[Provided records]
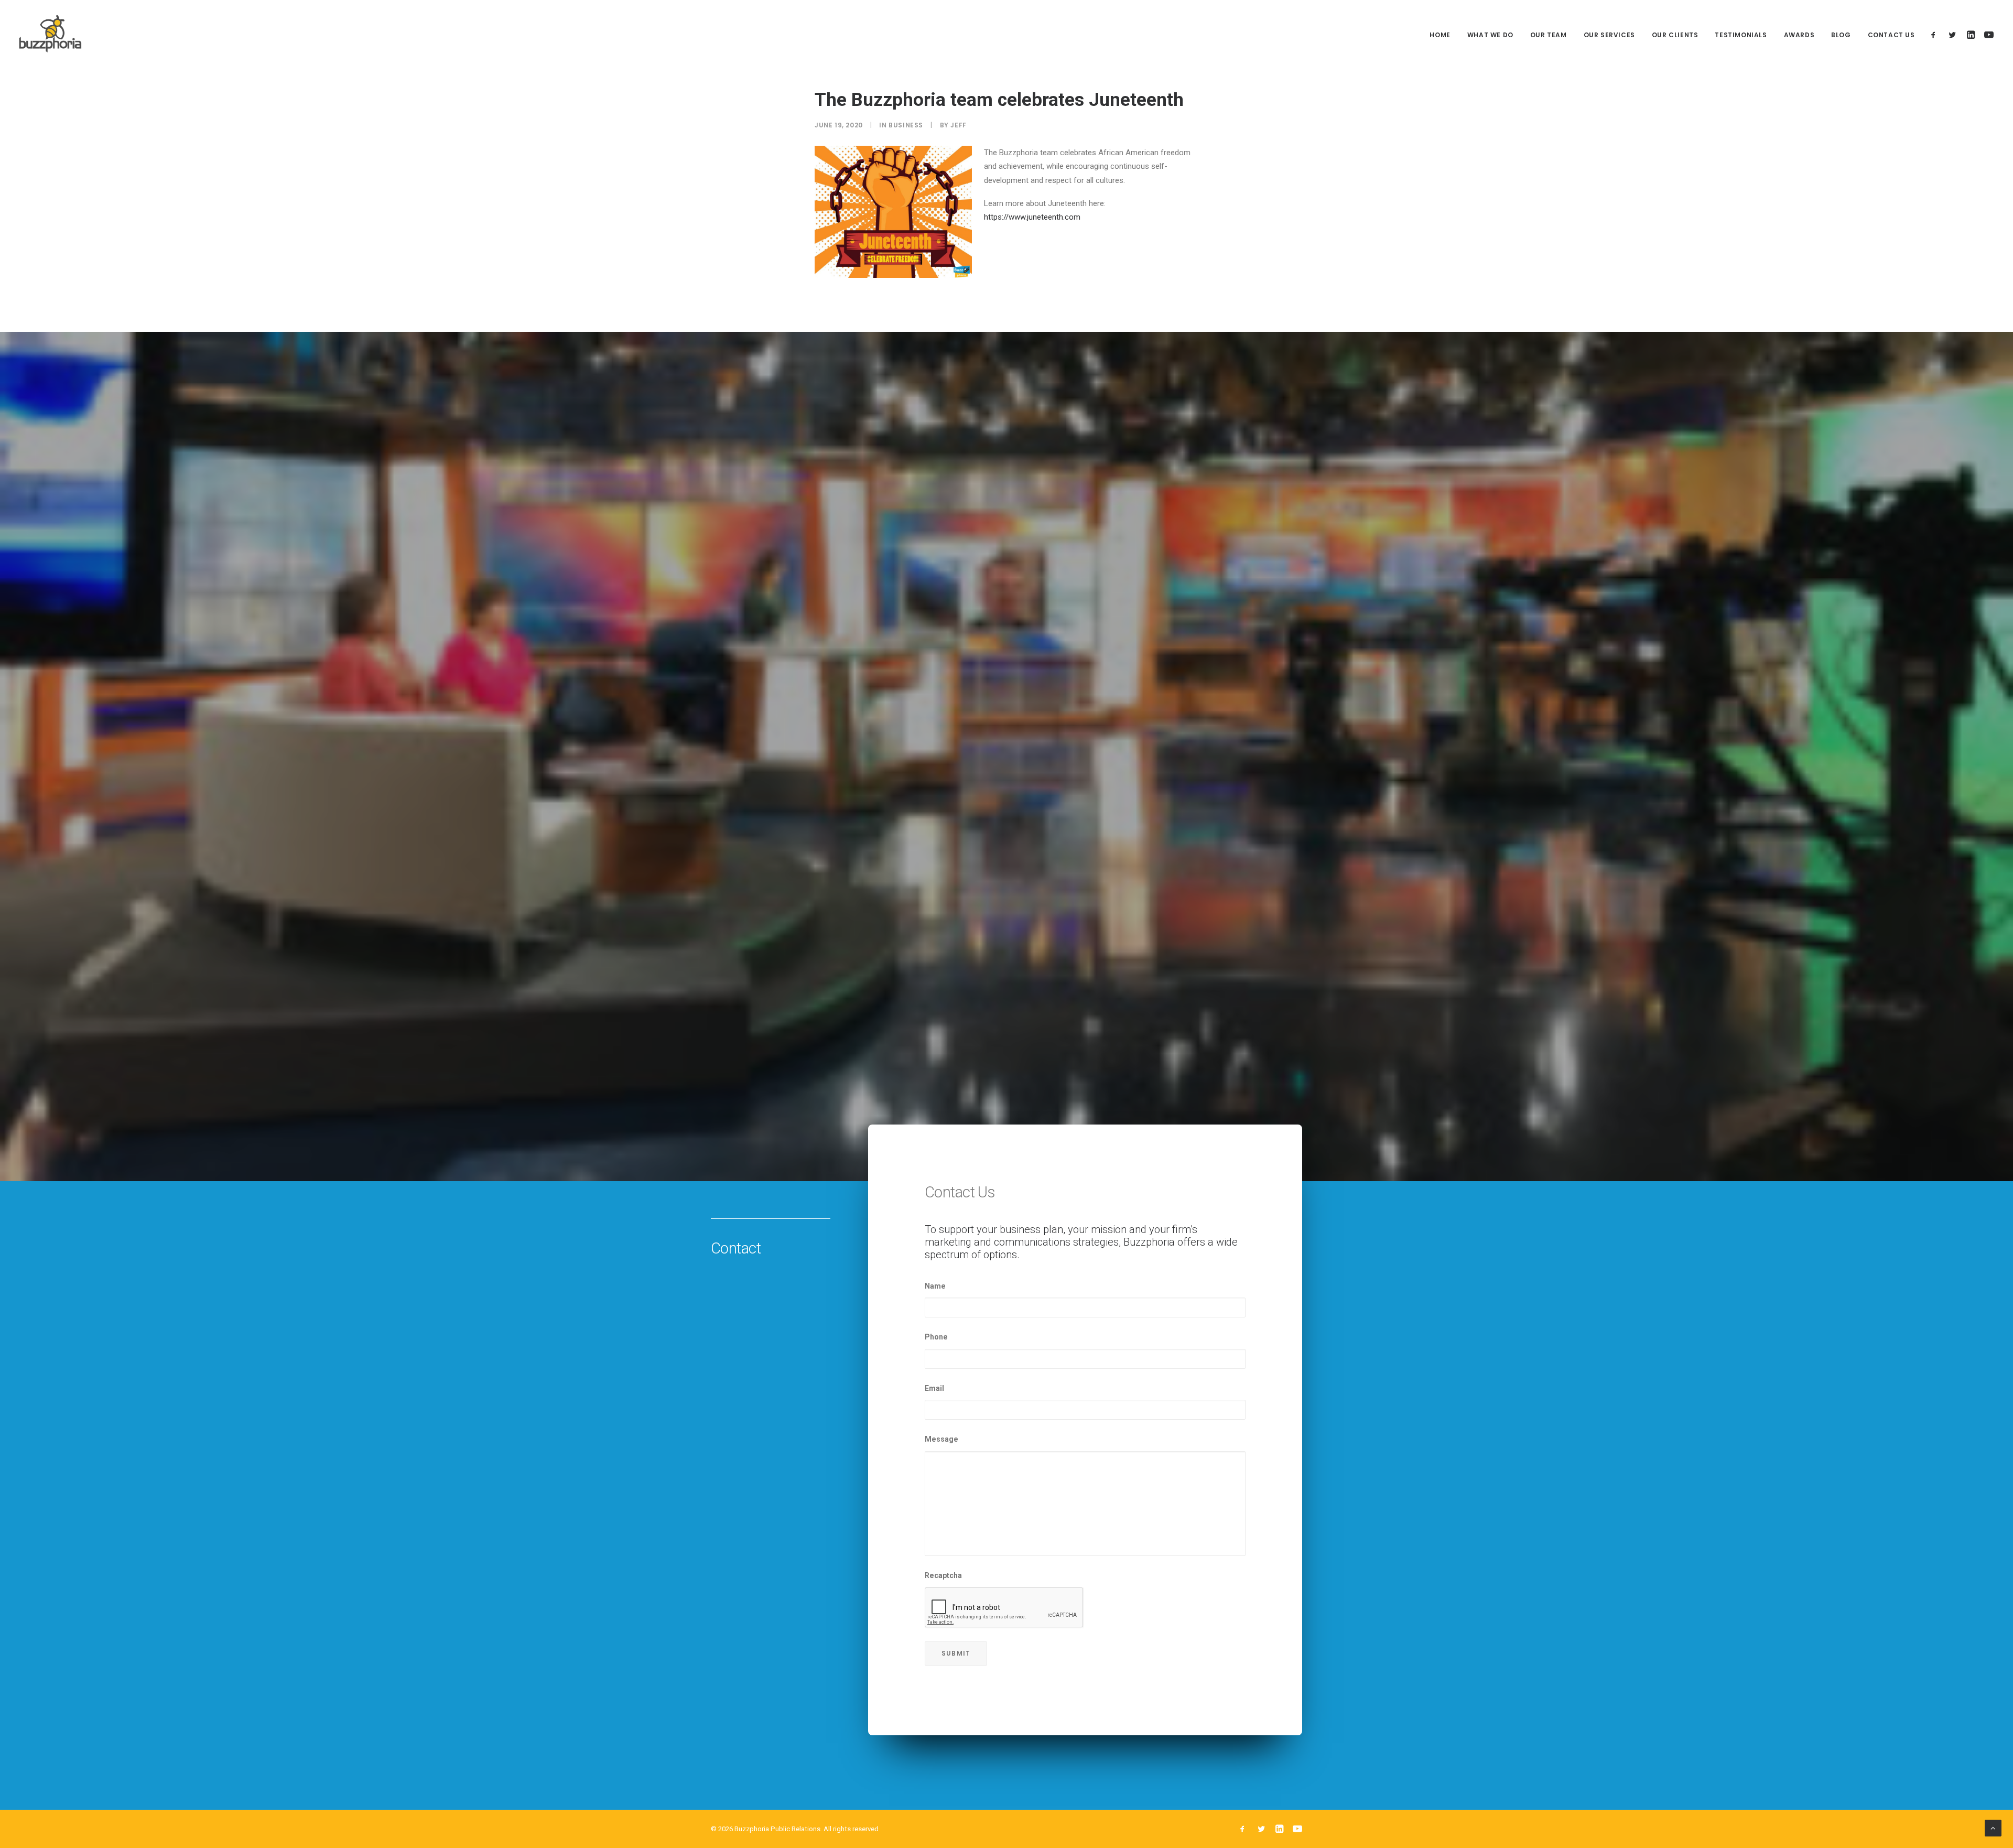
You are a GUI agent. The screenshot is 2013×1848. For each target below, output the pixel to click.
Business (906, 125)
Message (941, 1439)
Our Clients (1675, 34)
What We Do (1490, 34)
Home (1440, 34)
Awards (1799, 34)
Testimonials (1741, 34)
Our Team (1548, 34)
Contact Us (1891, 34)
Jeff (958, 125)
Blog (1840, 34)
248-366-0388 (1080, 1781)
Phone (936, 1337)
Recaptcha (943, 1575)
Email (934, 1388)
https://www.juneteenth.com (1032, 217)
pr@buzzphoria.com (1245, 1781)
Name (935, 1286)
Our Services (1609, 34)
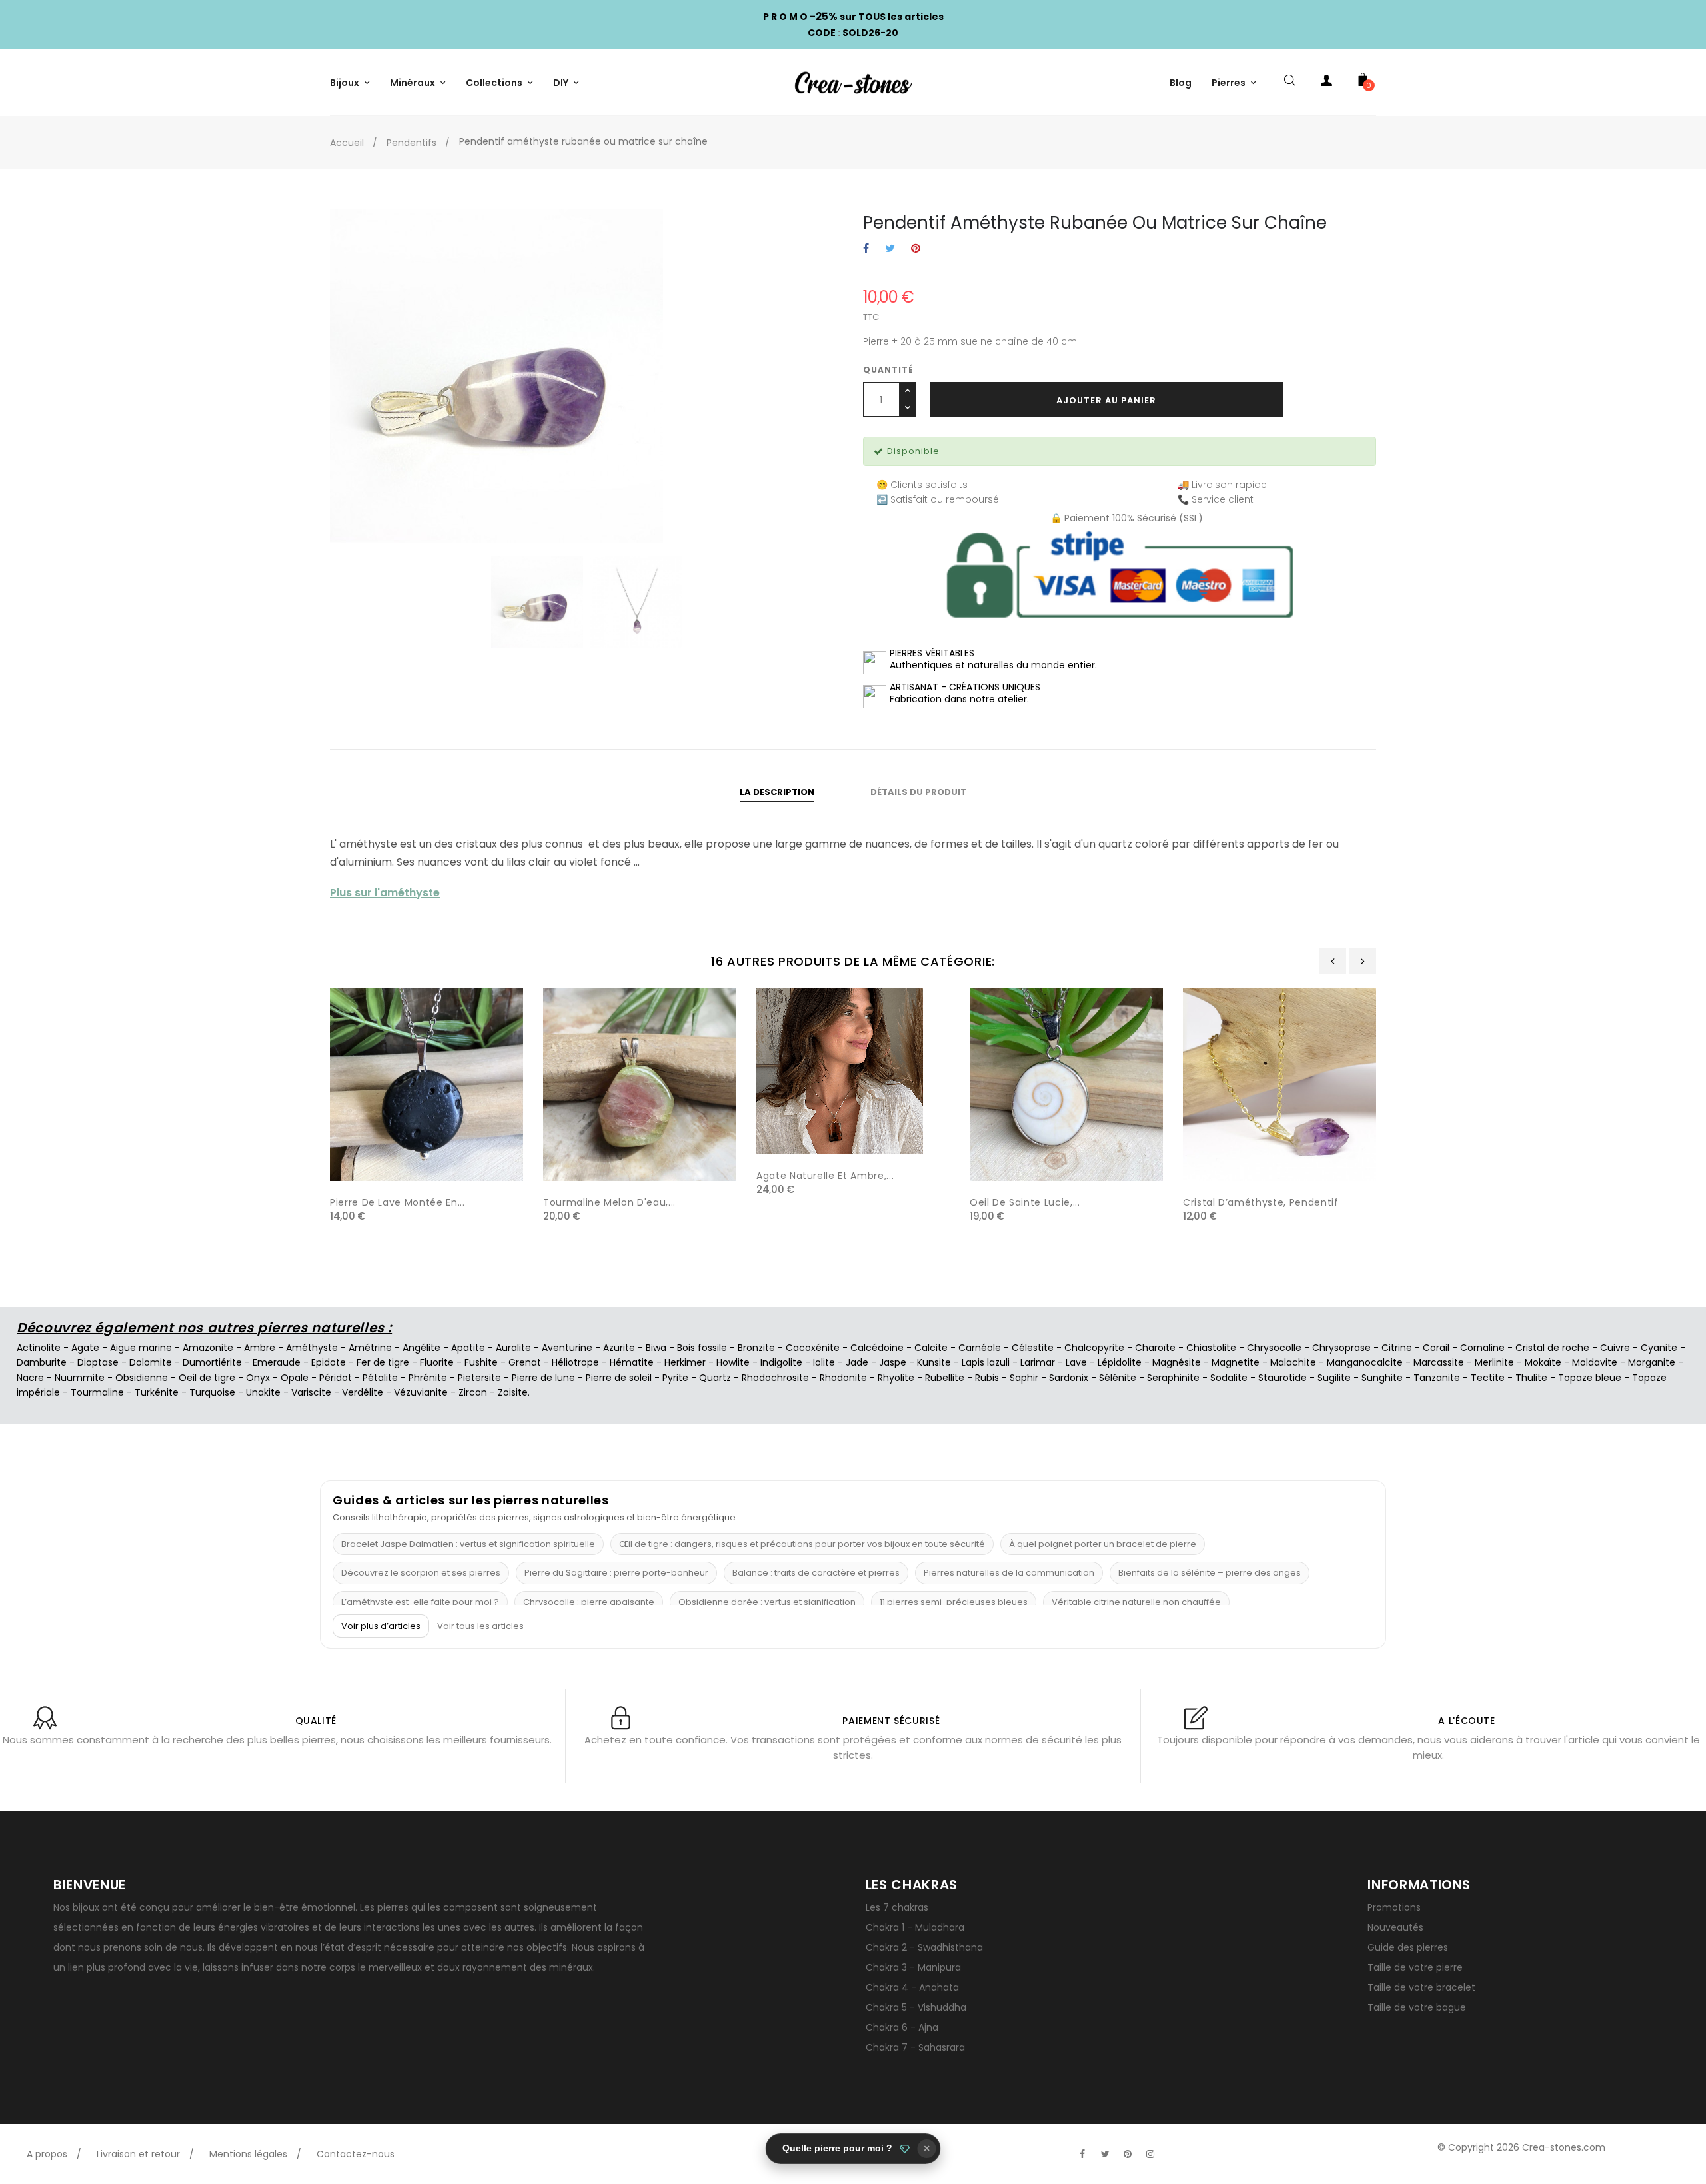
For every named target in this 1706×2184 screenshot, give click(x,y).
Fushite (481, 1362)
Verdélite (362, 1392)
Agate (85, 1347)
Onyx (258, 1377)
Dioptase (98, 1362)
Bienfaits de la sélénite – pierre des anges (1209, 1572)
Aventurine (567, 1347)
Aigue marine (141, 1347)
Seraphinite (1173, 1377)
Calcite (931, 1347)
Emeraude (277, 1362)
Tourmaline (97, 1392)
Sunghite (1382, 1377)
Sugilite (1334, 1377)
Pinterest (915, 249)
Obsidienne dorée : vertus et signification (767, 1602)
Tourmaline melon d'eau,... (609, 1202)
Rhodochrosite (775, 1377)
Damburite (42, 1362)
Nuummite (80, 1377)
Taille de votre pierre (1415, 1967)
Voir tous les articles (480, 1626)
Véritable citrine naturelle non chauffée (1136, 1602)
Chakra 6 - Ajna (902, 2027)
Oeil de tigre (207, 1377)
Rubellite (944, 1377)
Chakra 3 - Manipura (913, 1967)
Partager (866, 249)
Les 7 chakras (897, 1907)
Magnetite (1236, 1362)
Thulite (1531, 1377)
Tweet (890, 249)
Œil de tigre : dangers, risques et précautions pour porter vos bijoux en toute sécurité (802, 1544)
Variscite (311, 1392)
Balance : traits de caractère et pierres (816, 1572)
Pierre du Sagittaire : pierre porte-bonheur (616, 1572)
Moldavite (1594, 1362)
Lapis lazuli (986, 1362)
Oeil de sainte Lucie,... (1025, 1202)
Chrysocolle (1274, 1347)
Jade (857, 1362)
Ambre (259, 1347)
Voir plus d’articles (381, 1626)
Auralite (513, 1347)
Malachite (1293, 1362)
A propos (47, 2154)
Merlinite (1494, 1362)
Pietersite (479, 1377)
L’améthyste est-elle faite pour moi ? (420, 1602)
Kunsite (934, 1362)
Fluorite (437, 1362)
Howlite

[Brief] Scan the listing above for the line that has "Bienfaits de la", then copy exactly from that line through the line that has "Nuummite (80, 1377)".

[Solution to this problem]
Bienfaits de la sélénite – pierre des anges (1209, 1572)
Aventurine (567, 1347)
Aigue marine (141, 1347)
Seraphinite (1173, 1377)
Calcite (931, 1347)
Emeraude (277, 1362)
Tourmaline (97, 1392)
Sunghite (1382, 1377)
Sugilite (1334, 1377)
Pinterest (915, 249)
Obsidienne dorée : vertus et signification (767, 1602)
Tourmaline melon d'eau,... (609, 1202)
Rhodochrosite (775, 1377)
Damburite (42, 1362)
Nuummite (80, 1377)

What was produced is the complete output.